**Excerpted passage**
Basis of Survival

Like all agrarian based empires, the Aztecs were fundamentally tied to the land. They relied upon the farmer as the purveyor of food. The Aztecs relied upon four plants as their main source of substinence: maize, which was revered above all plants as the life source, beans, sage, and amaranth. (Soustelle, 151) The common people were not privileged in their choice of dishes, relying mainly upon beans, maize, pimentos, tomatoes and a number of other vegetables and fruits that were able to grow in the Central American soil. Those peoples outside of the cities and who had enough time were able to hunt game such as rabbits, hares, deer, wild pigs, and several types of birds. (Soustelle, 152) However, as meat was quite difficult to acquire, the commoners relied upon insects as a source of protein. The nobility was far more privileged in their consumption of food. The ate well and often and from a variety of different dishes. They enjoyed roasted and seared meats, various tamales, delicious soups and numerous pastries. The emperor himself chose among three hundred types of dishes for every meal.

Alcohol was not a problem for the Aztecs until after the fall of the empire. It was used in certain rituals, but was extremely discouraged outside of the religious order. In order to curb the consumption of alcohol and the possibility of social degeneration, severe penalties were instituted for those who chose to step outside the social norm. For the noble capital punishment was instituted for the first offense, and for the plebeian, the repeat offender was executed. Those whose productive lives were basically over, the elderly or the infirmed, were allowed to drink, but did so usually in private and without excess, definitely without tempting the young and middle-aged.

**Extracted entries**
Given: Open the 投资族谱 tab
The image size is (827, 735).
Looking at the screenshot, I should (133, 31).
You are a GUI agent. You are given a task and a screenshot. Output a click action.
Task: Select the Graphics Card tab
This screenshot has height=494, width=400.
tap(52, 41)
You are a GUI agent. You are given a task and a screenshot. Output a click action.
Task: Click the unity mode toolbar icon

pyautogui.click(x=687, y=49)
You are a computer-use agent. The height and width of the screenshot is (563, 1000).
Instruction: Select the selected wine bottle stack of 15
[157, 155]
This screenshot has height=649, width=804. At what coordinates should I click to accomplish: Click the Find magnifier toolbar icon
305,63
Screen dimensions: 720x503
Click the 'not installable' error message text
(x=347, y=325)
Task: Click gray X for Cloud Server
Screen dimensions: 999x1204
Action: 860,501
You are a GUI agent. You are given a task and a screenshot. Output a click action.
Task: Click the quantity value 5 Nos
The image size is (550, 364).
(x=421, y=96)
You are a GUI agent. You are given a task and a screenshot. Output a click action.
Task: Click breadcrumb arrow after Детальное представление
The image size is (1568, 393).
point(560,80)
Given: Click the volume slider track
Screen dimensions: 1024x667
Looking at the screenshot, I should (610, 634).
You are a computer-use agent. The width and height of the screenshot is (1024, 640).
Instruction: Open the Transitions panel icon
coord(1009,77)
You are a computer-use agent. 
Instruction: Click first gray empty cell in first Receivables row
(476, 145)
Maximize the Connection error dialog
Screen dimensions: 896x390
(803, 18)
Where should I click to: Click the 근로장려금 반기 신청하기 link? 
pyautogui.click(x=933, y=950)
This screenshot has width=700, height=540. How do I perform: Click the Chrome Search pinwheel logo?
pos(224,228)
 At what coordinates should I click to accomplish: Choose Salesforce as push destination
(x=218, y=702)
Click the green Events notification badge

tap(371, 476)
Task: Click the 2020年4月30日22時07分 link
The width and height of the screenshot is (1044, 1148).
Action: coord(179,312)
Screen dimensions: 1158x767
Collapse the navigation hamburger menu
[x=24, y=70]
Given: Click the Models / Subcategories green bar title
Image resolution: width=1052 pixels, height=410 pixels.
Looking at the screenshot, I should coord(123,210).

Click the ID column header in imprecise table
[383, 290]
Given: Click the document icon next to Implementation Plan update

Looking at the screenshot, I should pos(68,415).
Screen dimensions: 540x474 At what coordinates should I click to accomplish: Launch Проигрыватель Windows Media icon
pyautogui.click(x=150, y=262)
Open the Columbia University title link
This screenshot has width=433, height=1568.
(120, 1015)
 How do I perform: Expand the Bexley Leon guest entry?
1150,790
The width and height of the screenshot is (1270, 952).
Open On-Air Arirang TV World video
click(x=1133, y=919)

**Work order**
In the passage on Aztec food and alcohol, what penalty did a noble face for a first alcohol offense?

**Response to the exercise**
Capital punishment.